- **DATA IN THIS EXERCISE**
----

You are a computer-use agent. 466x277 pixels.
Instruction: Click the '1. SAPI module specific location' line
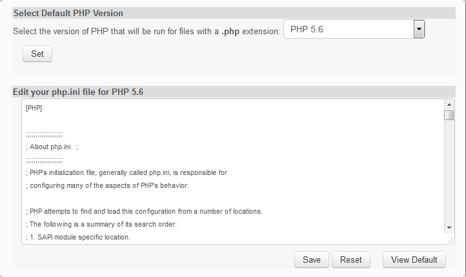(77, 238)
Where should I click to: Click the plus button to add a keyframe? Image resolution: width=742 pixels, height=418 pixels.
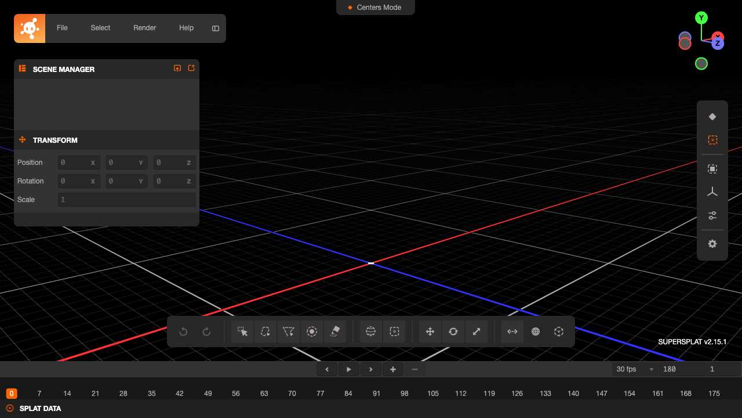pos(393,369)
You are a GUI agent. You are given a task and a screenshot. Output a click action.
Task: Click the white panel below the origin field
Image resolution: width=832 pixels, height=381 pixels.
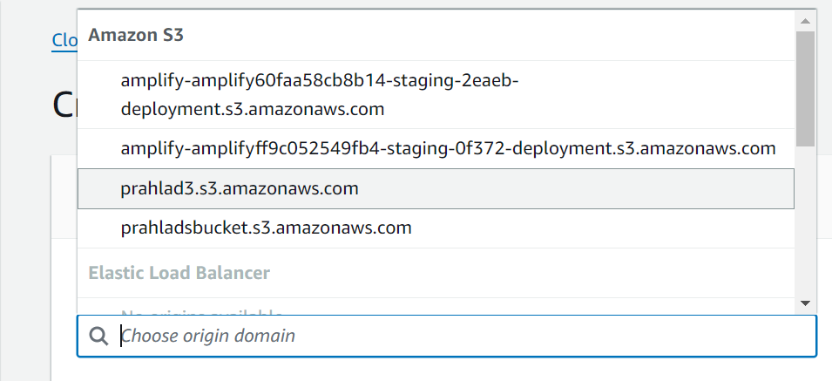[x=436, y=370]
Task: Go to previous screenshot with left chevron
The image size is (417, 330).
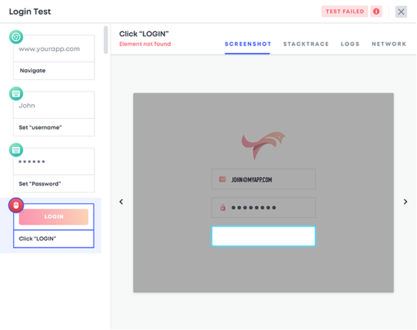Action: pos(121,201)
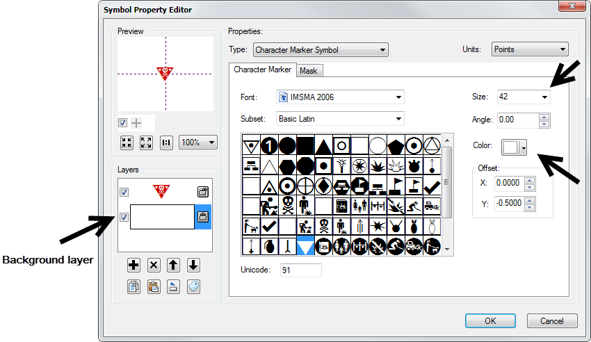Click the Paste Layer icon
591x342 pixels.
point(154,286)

----

Write these lines out again with "screenshot" switched to "screen capture" and everything else unchanged. Leave out the pictures.

- **CORRECT ANSWER**
You are a computer-use agent. 466x277 pixels.
Instruction: Click the '1. SAPI module specific location' line
(77, 238)
Where should I click to: Click the plus button to add a keyframe? Image resolution: width=742 pixels, height=418 pixels.
pos(393,369)
You are a GUI agent. You are given a task and a screen capture. Output a click action.
Task: Click the white panel below the origin field
Image resolution: width=832 pixels, height=381 pixels.
[x=436, y=370]
Task: Go to previous screen capture with left chevron
The image size is (417, 330).
Action: pos(121,201)
Click the Paste Layer icon
591x342 pixels.
point(154,286)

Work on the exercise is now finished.